Workers Accuse Connecticut Diner of Wage Theft

Workers Accuse Connecticut Diner of Wage Theft

May 4, 2017
December 20, 2017
Workers Accuse Connecticut Diner of Wage TheftWaiter Pay logo simple

Hamden Town House Restaurant in Hamden, Connecticut has been sued for wage pay violations by workers, employed at the diner as dishwashers, busboys, prep cooks, and cooks. Attorneys for the workers claim the diner required the workers to work between 53 and 72 hours every week and paid them a salary which resulted in hourly pay rates as low as $3.14 per hour, well below the minimum wage. They also allege the diner never paid them any overtime premium for weekly hours worked over 40. The workers also claim they were not given rest breaks despite consistently working 11 or 12-hour shifts, and that they had to work as many as eight straight hours before they could take a lunch break. According to the lawsuit, the Connecticut diner paid the workers in cash, without any receipts or use of a time keeping system. The workers claim they were required to sign a book each week that inaccurately listed their hours and pay. The owners consistently either reduced the number of hours they worked, or falsely recorded their pay as higher than it really was. If they refused to sign off on the information in the book, they were paid nothing at all.

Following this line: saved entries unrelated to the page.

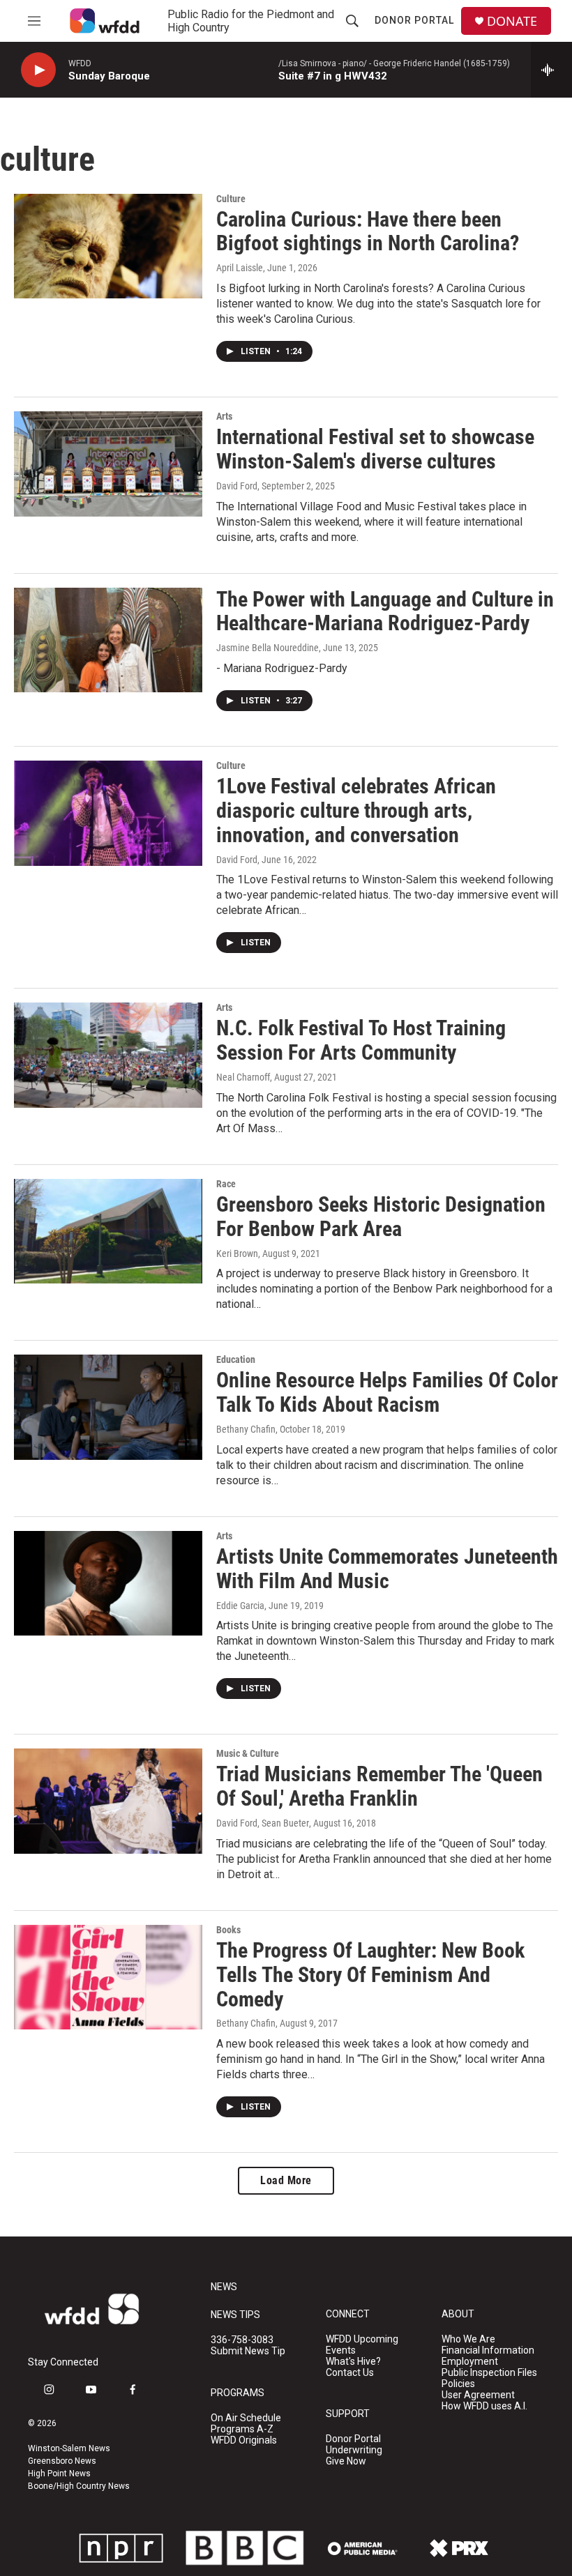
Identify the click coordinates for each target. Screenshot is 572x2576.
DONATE (512, 21)
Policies (458, 2384)
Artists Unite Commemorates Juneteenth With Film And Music (387, 1568)
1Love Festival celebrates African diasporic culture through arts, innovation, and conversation (356, 810)
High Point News (59, 2473)
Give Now (346, 2461)
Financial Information (488, 2350)
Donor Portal (414, 20)
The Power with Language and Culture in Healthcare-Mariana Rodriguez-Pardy (385, 611)
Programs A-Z (242, 2429)
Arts (224, 416)
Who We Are (468, 2339)
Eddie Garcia (240, 1605)
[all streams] (551, 70)
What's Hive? (353, 2361)
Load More (286, 2180)
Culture (231, 198)
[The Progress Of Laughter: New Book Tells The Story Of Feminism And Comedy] (108, 1977)
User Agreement (478, 2395)
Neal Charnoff (243, 1077)
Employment (470, 2361)
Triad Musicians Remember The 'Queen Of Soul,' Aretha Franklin (379, 1786)
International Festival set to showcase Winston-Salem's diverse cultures (375, 449)
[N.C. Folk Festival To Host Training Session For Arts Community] (108, 1055)
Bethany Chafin (246, 1429)
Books (228, 1929)
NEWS (224, 2287)
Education (235, 1359)
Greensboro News (62, 2461)
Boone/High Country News (79, 2486)
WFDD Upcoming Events (362, 2345)
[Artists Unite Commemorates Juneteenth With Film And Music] (108, 1583)
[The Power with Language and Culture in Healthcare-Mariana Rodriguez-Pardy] (108, 640)
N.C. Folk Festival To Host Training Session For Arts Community (361, 1040)
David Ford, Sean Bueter (262, 1823)
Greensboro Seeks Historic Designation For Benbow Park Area (380, 1216)
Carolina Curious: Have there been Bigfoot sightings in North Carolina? (367, 231)
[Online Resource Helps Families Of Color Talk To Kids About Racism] (108, 1407)
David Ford (236, 485)
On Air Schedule (246, 2418)
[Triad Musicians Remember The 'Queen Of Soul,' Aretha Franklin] (108, 1800)
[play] (38, 70)
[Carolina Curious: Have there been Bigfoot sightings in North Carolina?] (108, 246)
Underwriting (354, 2450)
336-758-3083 (242, 2340)
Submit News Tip (248, 2351)
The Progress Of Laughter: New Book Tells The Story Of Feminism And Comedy (370, 1974)
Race (226, 1183)
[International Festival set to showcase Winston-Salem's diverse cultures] (108, 463)
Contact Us (350, 2373)
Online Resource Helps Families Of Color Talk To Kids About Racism (387, 1392)
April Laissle (239, 267)
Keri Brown (237, 1253)
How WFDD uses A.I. (484, 2406)
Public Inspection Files (489, 2373)
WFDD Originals (244, 2440)
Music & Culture (247, 1753)
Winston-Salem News (69, 2448)
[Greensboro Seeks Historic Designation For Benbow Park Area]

Also, according to one worker, the owners periodically deducted approximately twenty dollars from his pay without explanation. Connecticut’s current minimum wage is $9.60 per hour. The tipped minimum wage is currently $6.38 per hour for tipped workers (or $8.23 per hour for bartenders). The Connecticut Department of Labor also requires employers to pay employees a rate of at least one and a half times their regular rate of pay for all hours worked over 40. Further, employers in Connecticut must keep accurate wage records for all employees. Tipped workers in Connecticut must also sign weekly tip credit statements confirming that they are aware of the tipped minimum wage regulations in Connecticut and that they received a sufficient amount of payment via tips to be eligible for the tip credit. Pechman Law Group recently settled a wage payment case against Maine Fish Market in East Windsor, Connecticut for $750,000. In that case, the workers alleged that the restaurant failed to give its servers and bartenders tip credit statements as required by Connecticut law, required them to pay for breakages, customer walkouts, and uniforms, and took ten to fifteen percent of each servers’ tips on a daily basis to pay other employees’ wages.